Step Two: Identify the Cost Per Applicant Via Other Methods

We then calculate the cost per applicant via other methods. This might be job advertising websites, social sites or other referral programs. Let’s assume the company pays $2,000 to post the job advert on three job boards in addition to other minor costs and receives 150 applications.

The cost per applicant would be $19.7 as shown below.

screenshot-2016-09-02-10-39-33

Step Three: Determine Cost Difference and Multiply By The Number of Community Members

We can now multiply the cost difference by the number of applicants generated via the community. If the community generated 327 applicants per year (e.g. if the community was used to source applicants or multiple job), the cost saving would be $2,891.

screenshot-2016-09-02-10-41-07

If the community was used to source applicants for multiple jobs (e.g. 20 jobs per year) and each job generated 100 applicants, this cost saving rises to $24,660. This cost saving rises with every applicant sourced via the community.

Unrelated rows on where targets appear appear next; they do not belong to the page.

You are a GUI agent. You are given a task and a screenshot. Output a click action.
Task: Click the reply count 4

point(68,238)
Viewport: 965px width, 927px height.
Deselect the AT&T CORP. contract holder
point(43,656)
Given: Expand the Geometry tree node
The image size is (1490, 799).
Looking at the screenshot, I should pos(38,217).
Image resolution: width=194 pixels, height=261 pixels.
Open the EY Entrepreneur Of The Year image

However, this assumes that a) the applicant would have been reached otherwise and the community was the most cost-effective way to reach them, and b) every applicant is then fed equally into the same qualification system and thus holds equal value. Neither of these conditions is likely to be true. This is why cost per hire and cost per qualified applicant becomes an additional metric which may be considered.

Summary

  1. Cost per applicant (CPA) is how much it costs to attract each job applicant via the community compared with traditional methods.
  2. A community can reduce CPA primarily through reducing the use of job board costs.
  3. To measure CPA, you need to compare cost via community against cost via traditional methods and multiply by the number of applicants.